Spliced and unspliced DHX30, PLEKHJ1, MGAT4B, NELFE, ATG4D, DDX5, KHSRP, CARL, and RPL8 mRNA isoforms were detected by RT-PCR. cDNA synthesis was carried out using RevertAid Reverse Transcriptase and random hexamer primers according to the manufacturer’s (ThermoFisher Scientific) instructions. PCR was carried out using TrueStart Hot Start Taq DNA Polymerase (ThermoFisher Scientific) according to the manufacturer’s instructions. Amplification products were separated on 1 % agarose gel. TBP was used as loading control. Sequences of primers specific for the outer exons of mirtronic introns are provided in Additional file 2: Table S4.

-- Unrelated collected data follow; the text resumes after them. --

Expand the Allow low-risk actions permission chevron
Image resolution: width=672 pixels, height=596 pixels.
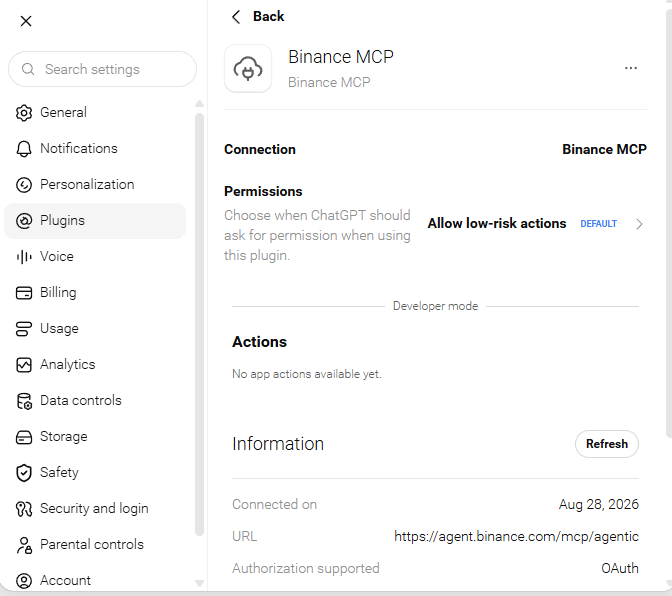pos(639,224)
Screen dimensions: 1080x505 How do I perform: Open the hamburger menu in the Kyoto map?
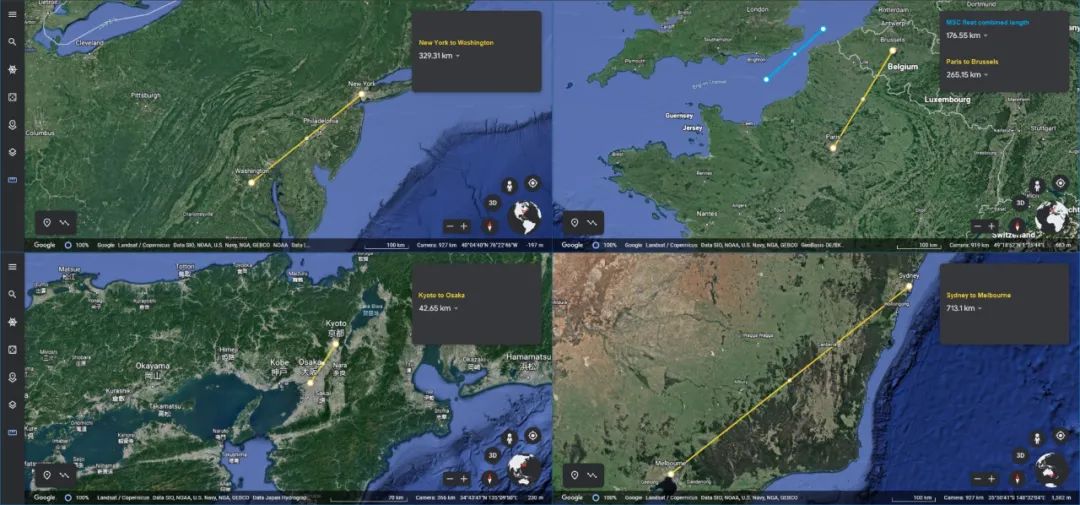tap(12, 267)
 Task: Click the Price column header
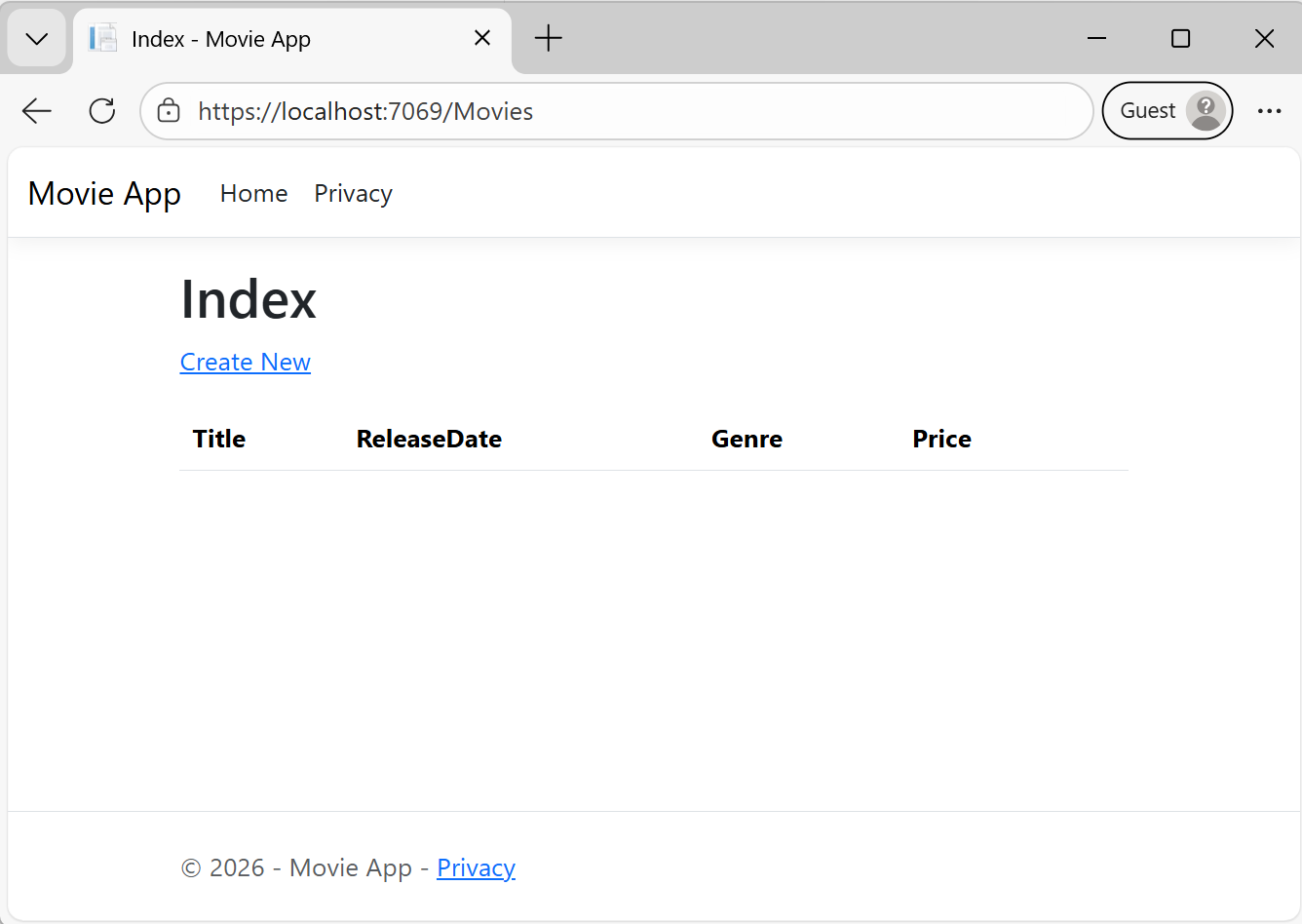click(941, 439)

Protein preparation from cell cultures and western blotting

The nuclear fractions of proteins for western blotting were prepared from cell cultures using the NE-PER Nuclear and Cytoplasmic Extraction Reagents kit (ThermoFisher Scientific) according to the manufacturer’s instructions. Proteins were separated on a 10 % SDS–polyacrylamide gel and transferred onto the membrane. The membrane was incubated with appropriate primary antibody: anti-SRSF1 (Santa Cruz), anti-SRSF2 (Abcam), or anti-β-actin (Abcam), and washed and incubated with secondary antibody (Dako). The membrane was developed using TMB reagent (Sigma-Aldrich). All data were quantitated using MultiGauge software (Fujifilm). β-Actin expression was used for data normalization.

Statistical analysis

Statistical analysis was performed using Sigma Plot software v. 11. Two-tailed unpaired Student’s t test and Mann-Whitney rank sum test were used to compare the differences in distribution between experimental results. A value of p < 0.05 was considered statistically significant.